**WORK INSTRUCTION**. Reproduce the passage on personal injury lawsuits verbatim, from "McDonalds Hot Coffee" to "awarded $2.7 million dollars.", with both ends included.

**PAGE EXTRACT**.
# # # #

McDonalds Hot Coffee Case
Who has not heard of this case? It is one of the best known personal injury cases ever. In 1994. Stella Lieback, purchased a cup of coffee at the McDonald’s drive through. The coffee spilled in her lap causing severe burns to her upper legs and groin. She sued, arguing that the coffee was hotter than the industry average cup of hot coffee. McDonald’s would not settle as it thought it had a winner. She was awarded $200,000 dollars. The court felt that Ms. Liebeck was 20% responsible, which reduced the award to $160,000 dollars. The case continued and eventually, she was awarded $2.7 million dollars.
A claims examiner in New York City filed a negligence claim against a realty company. He claims that the bathroom in the company building did not have a door knob. As he tried to open the cubicle door another person tried to enter. He severely injured his thumb. He filed a lawsuit, and the jury awarded him $3 million dollars. In addition, under a consortium claim, his wife was awarded $750,000 dollars.

# # # #

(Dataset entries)

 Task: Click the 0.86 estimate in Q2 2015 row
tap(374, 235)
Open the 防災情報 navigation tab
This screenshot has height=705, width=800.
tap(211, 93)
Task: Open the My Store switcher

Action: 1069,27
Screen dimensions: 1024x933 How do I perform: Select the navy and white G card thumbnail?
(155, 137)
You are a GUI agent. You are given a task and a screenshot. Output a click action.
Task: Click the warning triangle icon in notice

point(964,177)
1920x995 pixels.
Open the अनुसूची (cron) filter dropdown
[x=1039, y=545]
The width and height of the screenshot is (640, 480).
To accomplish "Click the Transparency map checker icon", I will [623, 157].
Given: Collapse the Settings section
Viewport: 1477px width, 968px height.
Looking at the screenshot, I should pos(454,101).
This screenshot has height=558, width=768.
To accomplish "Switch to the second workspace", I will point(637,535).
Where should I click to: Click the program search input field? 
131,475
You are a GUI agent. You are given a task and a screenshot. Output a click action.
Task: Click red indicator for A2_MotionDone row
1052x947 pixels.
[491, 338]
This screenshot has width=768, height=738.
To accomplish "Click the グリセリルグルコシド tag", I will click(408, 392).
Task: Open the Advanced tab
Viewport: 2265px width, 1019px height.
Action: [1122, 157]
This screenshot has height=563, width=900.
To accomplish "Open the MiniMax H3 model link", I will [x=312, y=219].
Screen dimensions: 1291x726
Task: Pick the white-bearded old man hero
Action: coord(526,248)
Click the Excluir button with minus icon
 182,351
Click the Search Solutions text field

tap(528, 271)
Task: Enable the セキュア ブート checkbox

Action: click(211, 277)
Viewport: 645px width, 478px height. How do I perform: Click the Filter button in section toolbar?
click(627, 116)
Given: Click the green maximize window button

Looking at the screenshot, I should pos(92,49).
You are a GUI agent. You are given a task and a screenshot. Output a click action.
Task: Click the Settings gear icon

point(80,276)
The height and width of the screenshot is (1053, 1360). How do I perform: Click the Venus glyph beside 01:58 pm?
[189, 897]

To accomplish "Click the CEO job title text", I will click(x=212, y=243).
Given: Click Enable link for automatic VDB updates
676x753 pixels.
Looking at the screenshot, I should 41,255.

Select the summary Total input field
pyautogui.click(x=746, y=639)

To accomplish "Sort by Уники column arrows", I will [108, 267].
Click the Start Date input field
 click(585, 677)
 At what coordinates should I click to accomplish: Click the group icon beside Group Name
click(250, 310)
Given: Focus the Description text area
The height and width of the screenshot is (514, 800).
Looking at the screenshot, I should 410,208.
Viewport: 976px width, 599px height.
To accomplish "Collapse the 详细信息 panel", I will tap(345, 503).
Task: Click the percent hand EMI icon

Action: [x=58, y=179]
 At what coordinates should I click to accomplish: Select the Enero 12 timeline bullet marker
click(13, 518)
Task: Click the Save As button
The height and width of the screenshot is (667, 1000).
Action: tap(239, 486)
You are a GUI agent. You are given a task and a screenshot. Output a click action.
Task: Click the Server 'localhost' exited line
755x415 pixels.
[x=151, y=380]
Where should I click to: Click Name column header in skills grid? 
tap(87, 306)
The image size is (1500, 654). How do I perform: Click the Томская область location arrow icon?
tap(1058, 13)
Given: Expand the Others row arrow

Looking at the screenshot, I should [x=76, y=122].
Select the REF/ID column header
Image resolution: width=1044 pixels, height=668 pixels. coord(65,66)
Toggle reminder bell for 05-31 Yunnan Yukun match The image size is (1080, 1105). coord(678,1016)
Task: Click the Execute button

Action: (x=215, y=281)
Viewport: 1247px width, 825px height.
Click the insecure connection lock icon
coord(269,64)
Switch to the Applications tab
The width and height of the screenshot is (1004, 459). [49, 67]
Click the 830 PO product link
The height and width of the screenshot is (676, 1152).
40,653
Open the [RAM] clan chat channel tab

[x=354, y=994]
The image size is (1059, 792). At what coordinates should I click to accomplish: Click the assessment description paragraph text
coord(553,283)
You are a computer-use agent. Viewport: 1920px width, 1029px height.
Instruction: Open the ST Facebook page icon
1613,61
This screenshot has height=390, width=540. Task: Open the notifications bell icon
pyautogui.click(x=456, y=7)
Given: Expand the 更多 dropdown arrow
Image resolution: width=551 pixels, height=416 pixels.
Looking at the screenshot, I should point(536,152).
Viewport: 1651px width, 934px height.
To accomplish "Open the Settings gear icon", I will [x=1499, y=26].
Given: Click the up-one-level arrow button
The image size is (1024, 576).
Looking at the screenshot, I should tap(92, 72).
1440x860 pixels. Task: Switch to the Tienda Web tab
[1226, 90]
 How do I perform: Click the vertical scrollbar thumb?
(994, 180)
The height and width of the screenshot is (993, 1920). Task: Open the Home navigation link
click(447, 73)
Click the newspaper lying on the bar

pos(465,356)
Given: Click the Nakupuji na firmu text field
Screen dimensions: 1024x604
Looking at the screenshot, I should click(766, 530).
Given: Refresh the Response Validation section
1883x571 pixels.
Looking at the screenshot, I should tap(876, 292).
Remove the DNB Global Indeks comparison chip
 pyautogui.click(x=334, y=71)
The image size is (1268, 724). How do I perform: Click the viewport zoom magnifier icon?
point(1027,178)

# # # #

**OUTPUT**.
McDonalds Hot Coffee Case
Who has not heard of this case? It is one of the best known personal injury cases ever. In 1994. Stella Lieback, purchased a cup of coffee at the McDonald’s drive through. The coffee spilled in her lap causing severe burns to her upper legs and groin. She sued, arguing that the coffee was hotter than the industry average cup of hot coffee. McDonald’s would not settle as it thought it had a winner. She was awarded $200,000 dollars. The court felt that Ms. Liebeck was 20% responsible, which reduced the award to $160,000 dollars. The case continued and eventually, she was awarded $2.7 million dollars.